== Source extract

# Brompton Rohloff conversion ordered.



## Rohloff_Brompton_Rider (8 May 2016)

Decision has finally been made, hooray. I've ummed and ahhed over which direction to go for a Rohloff bike. Either a kit for my fixie, a Van Nicholas Ti dream one or B conversion kit from Ben at Kinetics. 

I've decided that as I have ridden and got the most use out of my B's over years, that's the one I've chosen. It comes with disc brake options and new stainless steel rear frame it isn't cheap at over £1500 but I feel it's worth the cost considering the price of Rohloff hub. 

I wonder how long it'll be before it'll be ready.


----------



## srw (8 May 2016)

Another change of user name in the offing?

Enjoy it. I love the simplicity of the Rohloff on the touring tandem, and was tempted by the Rohloff conversion for Brompton too.


----------



## Rohloff_Brompton_Rider (10 May 2016)

50% deposit paid and Ben reckons it'll be 2 weeks or so. Quite looking forward to this.


----------



## Rohloff_Brompton_Rider (12 May 2016)

srw said:


> Another change of user name in the offing?
> 
> Enjoy it. I love the simplicity of the Rohloff on the touring tandem, and was tempted by the Rohloff conversion for Brompton too.


Already requested


----------



## Rohloff_Brompton_Rider (13 May 2016)

Surprise email, ready to be fitted next week.


----------



## Rohloff_Brompton_Rider (13 May 2016)

We have agreed on next Friday. So Friday night this thread will be pic heavy v


----------



## Rohloff_Brompton_Rider (20 May 2016)

Just waiting for the train and then on my way to Ben's.


----------



## Rohloff_Brompton_Rider (20 May 2016)

Fitted. I've ridden a few miles around Glasgow city centre which is surprisingly hilly in parts.

1st impressions....LOVE IT....though I will need to either get rid of the grips or H/M bars and put in risers. The Rohloff gear changer is chunky to say the least.

The ability to sequentially change gears is just such a bonus. Need to up the front crankset to 54t, I mistakenly thought that came with the kit and left the 44t on.

Ben is a nice fella and his rep for sometimes being tardy on deliveries has never proven to be true whenever I've used his services.
First impressions are very favourable at this time. Glad I pulled the pin on such an expense.

Photos when I get home.


----------



## Rohloff_Brompton_Rider (20 May 2016)

On way home. So easy with a folder like the B. Locked the bag n bike so I can snooze.


----------



## Melvil (21 May 2016)

Wow...disc brakes!


----------



## Rohloff_Brompton_Rider (21 May 2016)

Rear only, I've a SON on the front and too end up with front disc and SON is another £800. The rear should suffice to take the speed out of descents.


----------



## Rohloff_Brompton_Rider (21 May 2016)

====
== Material supplied

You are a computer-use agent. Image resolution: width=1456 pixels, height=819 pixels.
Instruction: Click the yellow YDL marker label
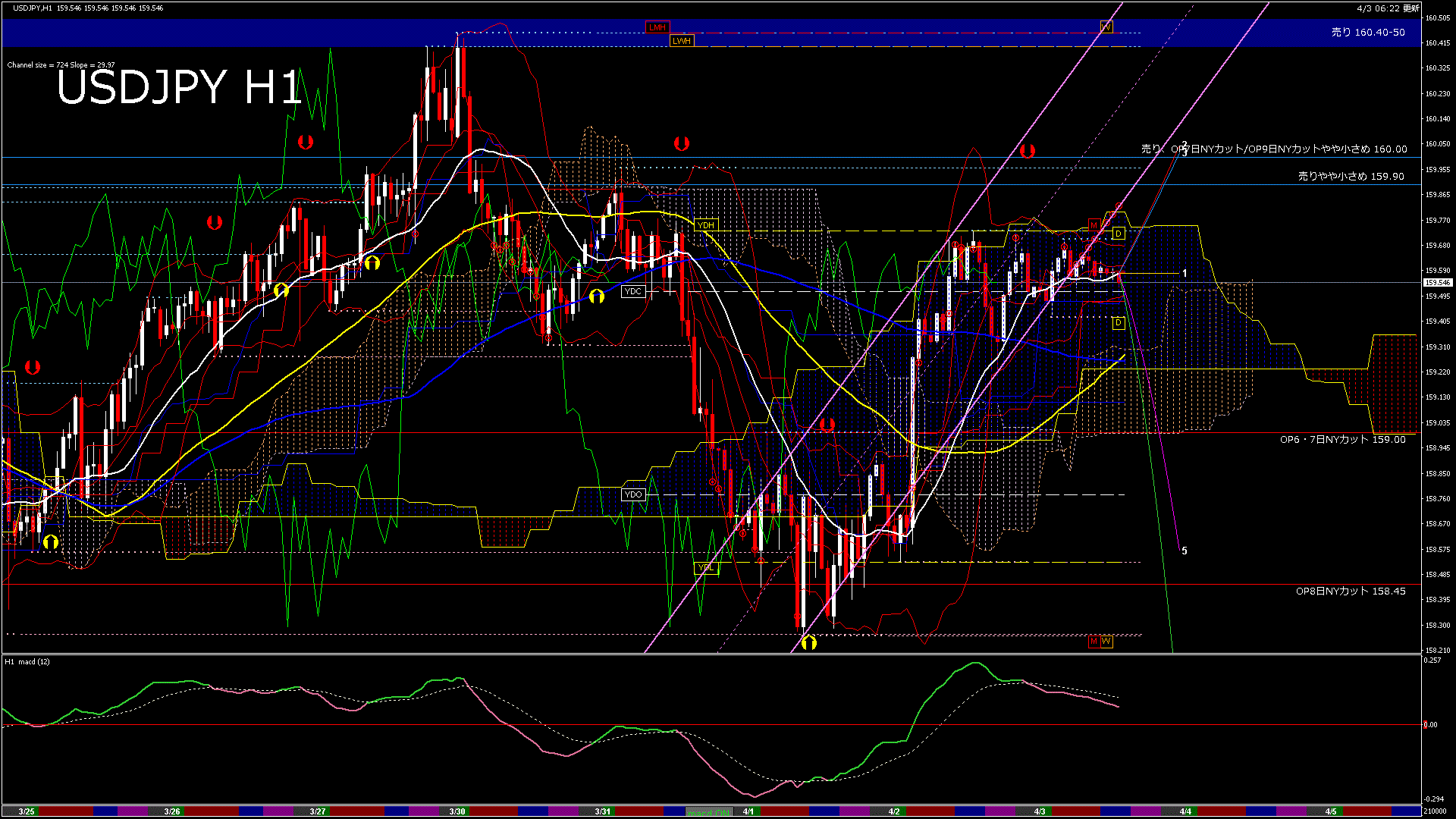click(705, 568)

====
== Material supplied

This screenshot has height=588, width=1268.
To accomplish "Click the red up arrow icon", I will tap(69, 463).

====

Short exercise 1 –
Reproduce everything in the Brompton Rohloff thread from "Decision has finally" down to "of Rohloff hub.".
Short exercise 2 –
Give each distinct date shown in the post headings of the Brompton Rohloff thread.
You can complete the work here without the records.

Answer 1 –
Decision has finally been made, hooray. I've ummed and ahhed over which direction to go for a Rohloff bike. Either a kit for my fixie, a Van Nicholas Ti dream one or B conversion kit from Ben at Kinetics. 

I've decided that as I have ridden and got the most use out of my B's over years, that's the one I've chosen. It comes with disc brake options and new stainless steel rear frame it isn't cheap at over £1500 but I feel it's worth the cost considering the price of Rohloff hub.

Answer 2 –
8 May 2016
10 May 2016
12 May 2016
13 May 2016
20 May 2016
21 May 2016